Fig. 1 Proposed algorithm for the management of patients with suspected thrombotic storm. aPL, antiphospholipid antibodies; CAPS, catastrophic antiphospholipid syndrome; HES, hyper-eosinophilic syndrome; HIT, heparin-induced thrombocytopenia; OC, oral contraceptive; VITT, vaccine-induced immune thrombotic thrombocytopenia. 1 In the case of suspected HIT, stop immediately heparin and start nonheparin parenteral anticoagulants. 2 If tests performed are inconclusive, a diagnosis of idiopathic catastrophic thrombosis is made. 3 Homozygosity or double heterozygosity.
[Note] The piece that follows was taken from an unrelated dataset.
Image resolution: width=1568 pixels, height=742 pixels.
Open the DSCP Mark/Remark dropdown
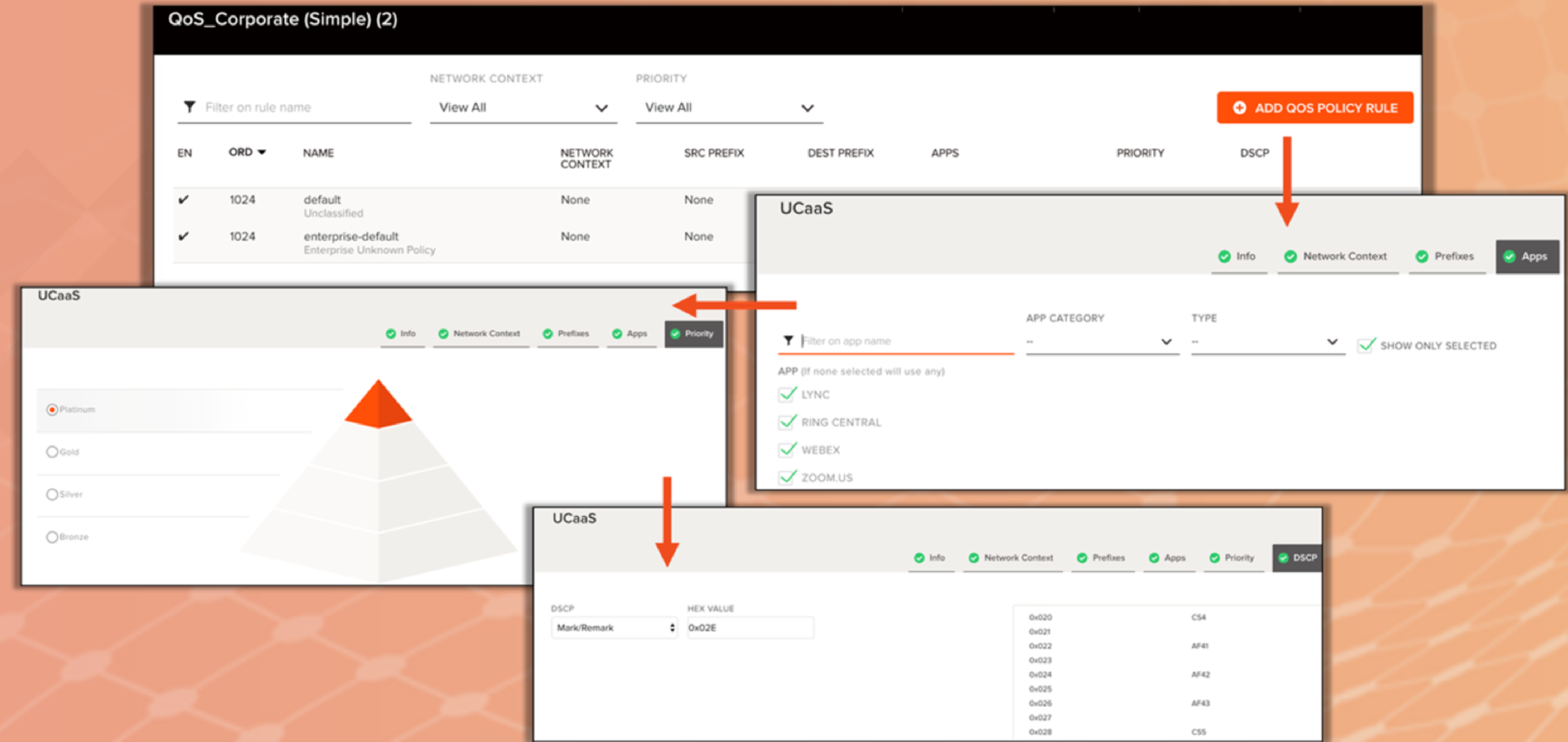[613, 627]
Thrombophilic mutations can contribute to trigger catastrophic thrombosis in association with other risk factors. 4 According to the classification criteria for CAPS. 5 Fulfilling the diagnostic criteria for HES (see text).
Conclusion
Catastrophic thrombosis is a severe medical emergency that warrants immediate intervention through anticoagulation and aggressive management to prevent life-threatening consequences and enhance patient outcomes. Because catastrophic thrombosis recognizes several triggering factors that may act separately or, more frequently, concomitantly in a synergic manner, their prompt recognition through a differential diagnosis process is essential to start the most appropriate treatment, having a favorable impact on patients' prognosis. Heightened awareness, early detection, and effective treatment modalities are mandatory in addressing this potentially fatal condition.